WHAT NEEDS TO BE DONE :: Scan the entries line by line and return those with "Open".

** PROVIDED ENTRIES follows **

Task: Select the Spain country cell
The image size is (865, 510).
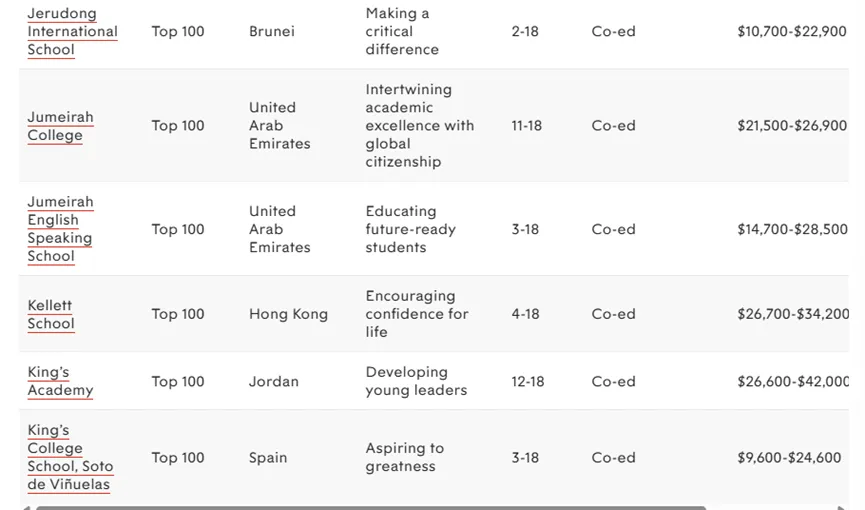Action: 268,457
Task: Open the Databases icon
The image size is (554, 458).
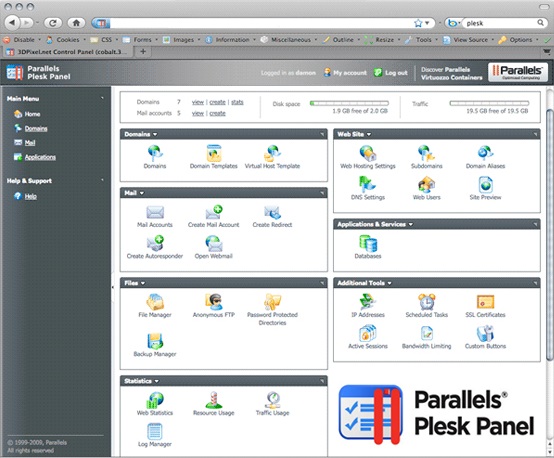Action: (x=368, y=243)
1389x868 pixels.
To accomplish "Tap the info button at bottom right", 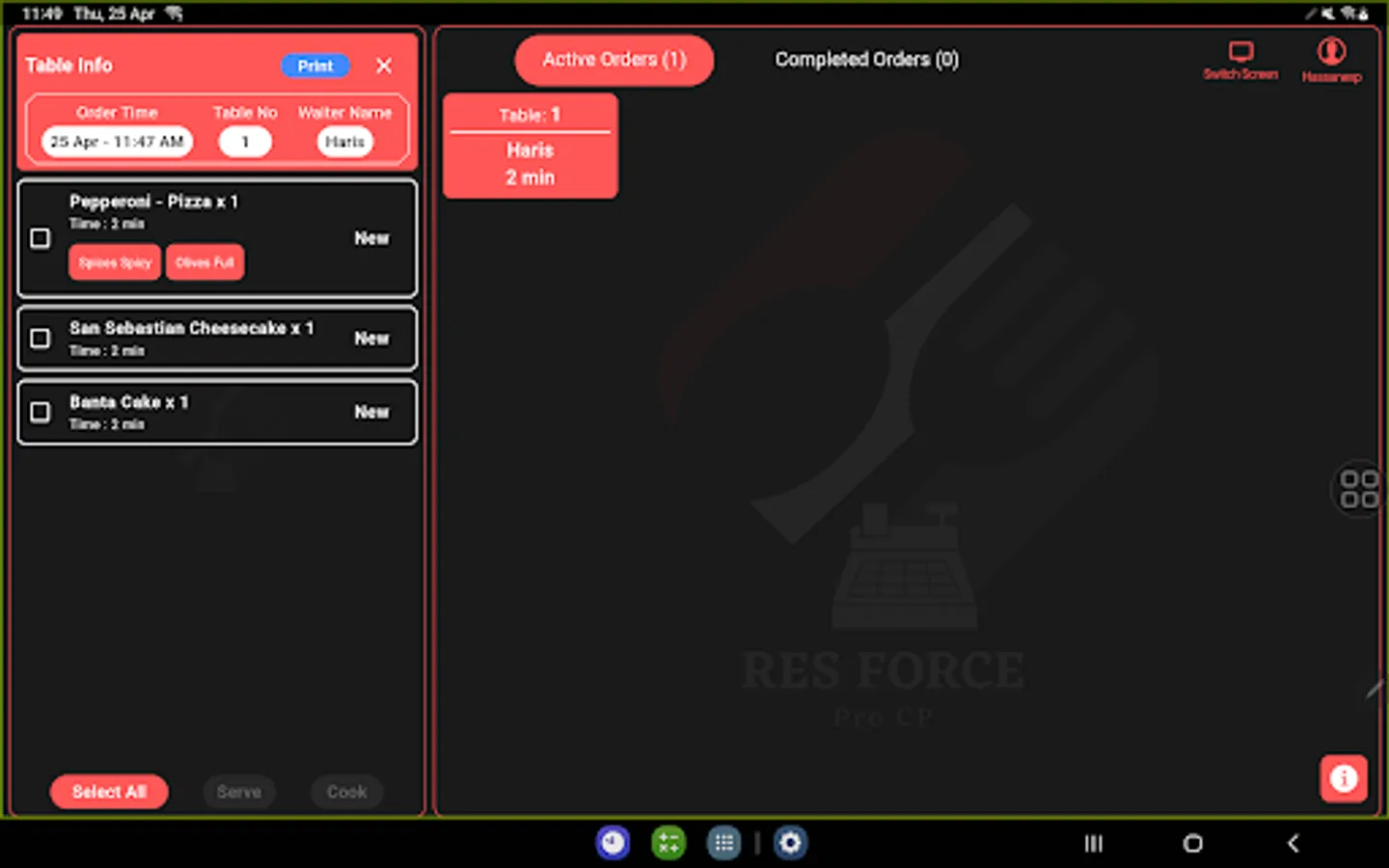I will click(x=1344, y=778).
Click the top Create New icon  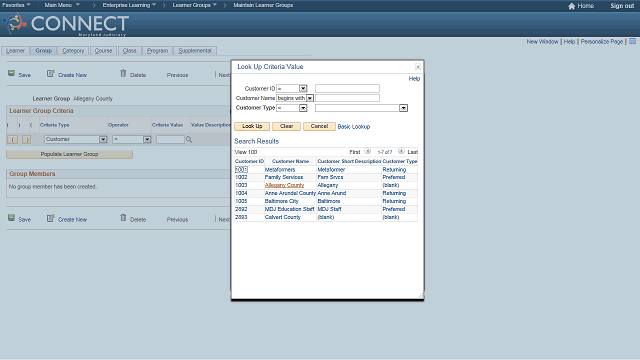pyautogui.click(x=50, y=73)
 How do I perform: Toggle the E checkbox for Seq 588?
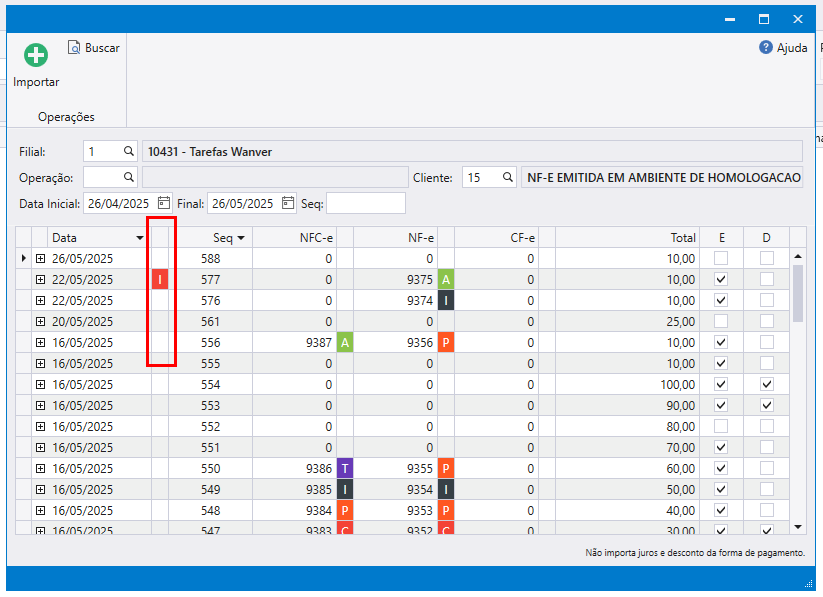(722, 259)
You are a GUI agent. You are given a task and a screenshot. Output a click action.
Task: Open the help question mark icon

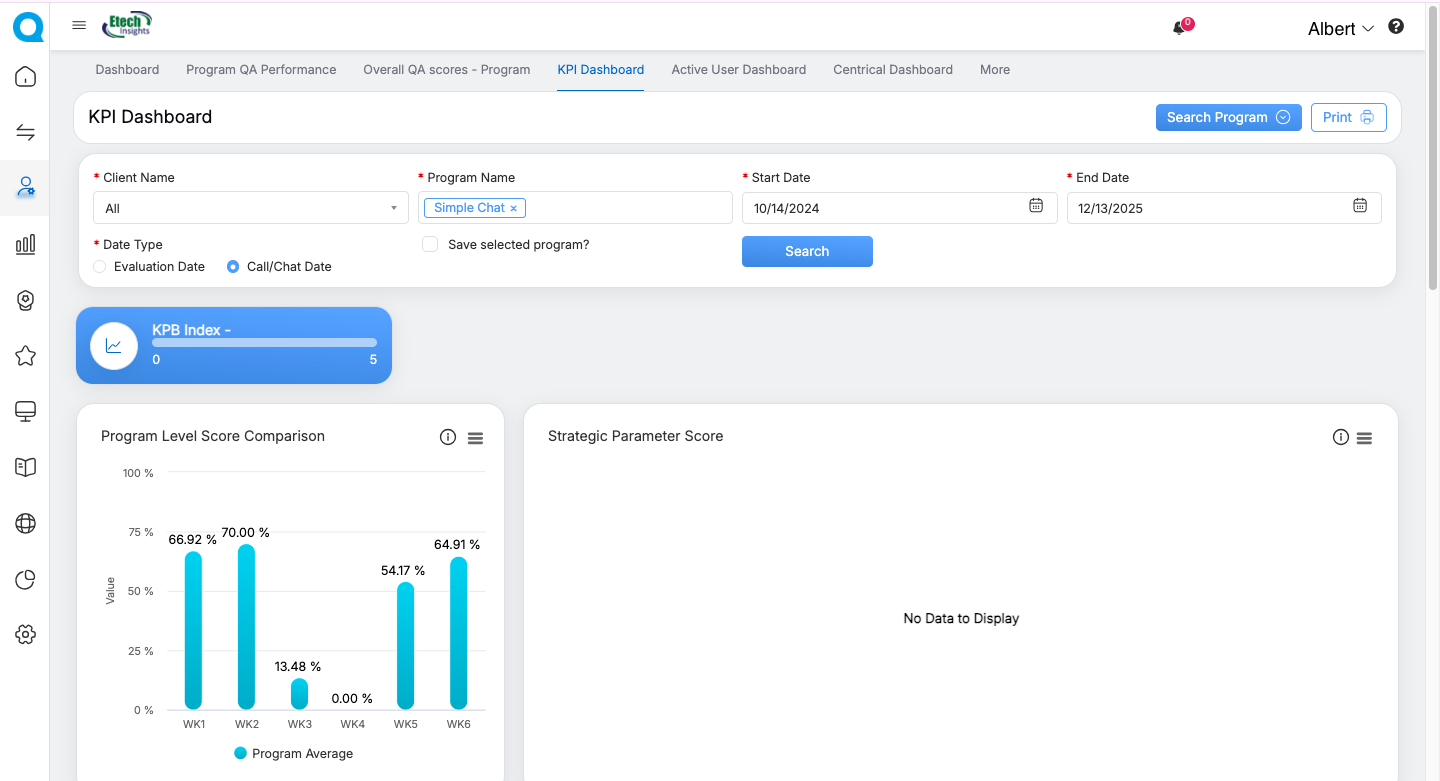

** End of PROVIDED ENTRIES **

SOLUTION FOR THIS EXERCISE ::
Task: Open the Databases icon
Task: Open the help question mark icon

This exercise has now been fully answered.